Children at Akaiti Mangarongaro are prepared for the world beyond the classroom. Regular earthquake drills using the Turtle Safe procedure ensure that every child and every teacher knows exactly what to do when the ground shakes. The drill is simple, memorable, and designed for the youngest learners: drop, cover, hold — like a turtle pulling into its shell. Tamariki practise it until the response becomes automatic, until there is no panic, only calm, practised action. This is not about fear. It is about confidence. When a child knows what to do in an emergency, they carry that confidence into every other part of their day.
The Turtle Safe programme at the centre goes beyond the minimum regulatory requirements. Drills are conducted regularly and at varying times of day so that tamariki experience them during different activities — during mat time, during outdoor play, during kai time. Teachers debrief each drill with the children, asking what went well and what they remember. The language used is always calm, always positive, and always delivered in the Penrhyn (Tongareva) Mangarongaro dialect alongside English. Safety vocabulary becomes part of the children's bilingual toolkit — they learn the words for "safe," "under," "hold," and "wait" in their heritage language alongside English. Even emergency preparedness becomes a vehicle for cultural and linguistic learning.
Building a culture of safety also requires trust between the centre and its families. Parents need to know that when they drop their children off in the morning, those children are in an environment where their physical safety is taken as seriously as their educational development. Akaiti Mangarongaro communicates its safety practices openly to kopu tangata, inviting them to understand the procedures and providing guidance on how to reinforce the same practices at home. This shared approach — where the centre and the family speak the same language about safety — creates a consistent, reassuring environment for tamariki who may otherwise feel anxious about things they cannot control.

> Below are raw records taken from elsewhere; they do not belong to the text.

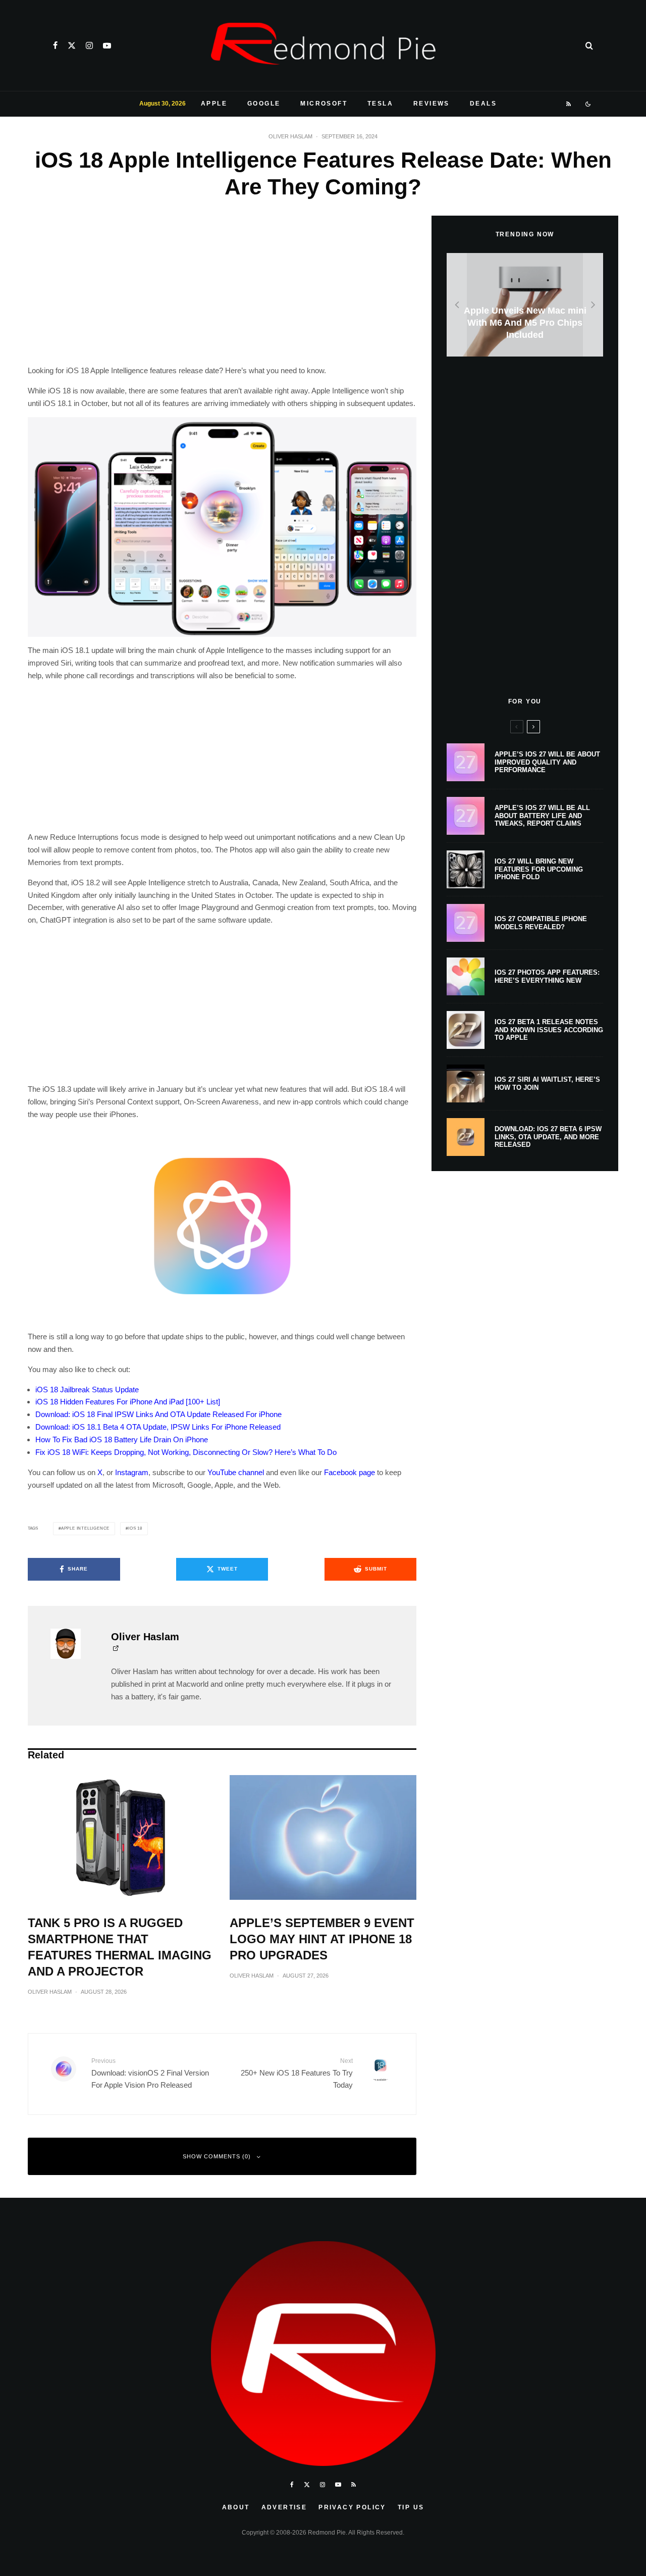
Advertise (284, 2507)
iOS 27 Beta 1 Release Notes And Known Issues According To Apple (549, 1029)
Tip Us (411, 2507)
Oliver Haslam (290, 136)
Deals (483, 103)
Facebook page (349, 1472)
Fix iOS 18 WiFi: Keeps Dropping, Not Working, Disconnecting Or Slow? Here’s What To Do (186, 1452)
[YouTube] (107, 45)
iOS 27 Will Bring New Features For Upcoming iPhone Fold (539, 869)
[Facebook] (55, 45)
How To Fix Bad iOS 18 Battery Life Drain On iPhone (121, 1439)
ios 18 (135, 1528)
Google (263, 103)
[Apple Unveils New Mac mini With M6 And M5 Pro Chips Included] (525, 305)
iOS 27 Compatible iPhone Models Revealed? (541, 923)
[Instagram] (89, 45)
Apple (214, 103)
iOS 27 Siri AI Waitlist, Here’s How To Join (547, 1083)
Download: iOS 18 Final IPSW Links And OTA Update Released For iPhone (158, 1414)
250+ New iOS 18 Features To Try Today (297, 2073)
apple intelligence (85, 1528)
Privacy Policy (352, 2507)
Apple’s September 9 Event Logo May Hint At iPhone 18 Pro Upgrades (322, 1939)
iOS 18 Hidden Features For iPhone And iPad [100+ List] (127, 1401)
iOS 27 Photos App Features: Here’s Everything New (547, 976)
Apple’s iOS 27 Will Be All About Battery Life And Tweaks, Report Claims (542, 815)
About (236, 2507)
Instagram (131, 1472)
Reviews (431, 103)
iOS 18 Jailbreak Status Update (87, 1389)
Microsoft (323, 103)
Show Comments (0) (217, 2156)
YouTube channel (235, 1472)
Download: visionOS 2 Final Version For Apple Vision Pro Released (150, 2073)
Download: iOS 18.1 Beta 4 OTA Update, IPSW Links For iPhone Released (158, 1427)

At its core, the Turtle Safe programme reflects a broader truth about Akaiti Mangarongaro's approach to education: everything is connected. Safety is not a compliance checkbox — it is part of how tamariki grow into confident, capable people. A child who knows how to protect themselves in an earthquake is a child who has learned to listen, to act calmly under pressure, and to trust the adults around them. These are life skills that extend far beyond the drill. They are the skills of a well-grounded self — and at Akaiti Mangarongaro, a well-grounded self is always the goal.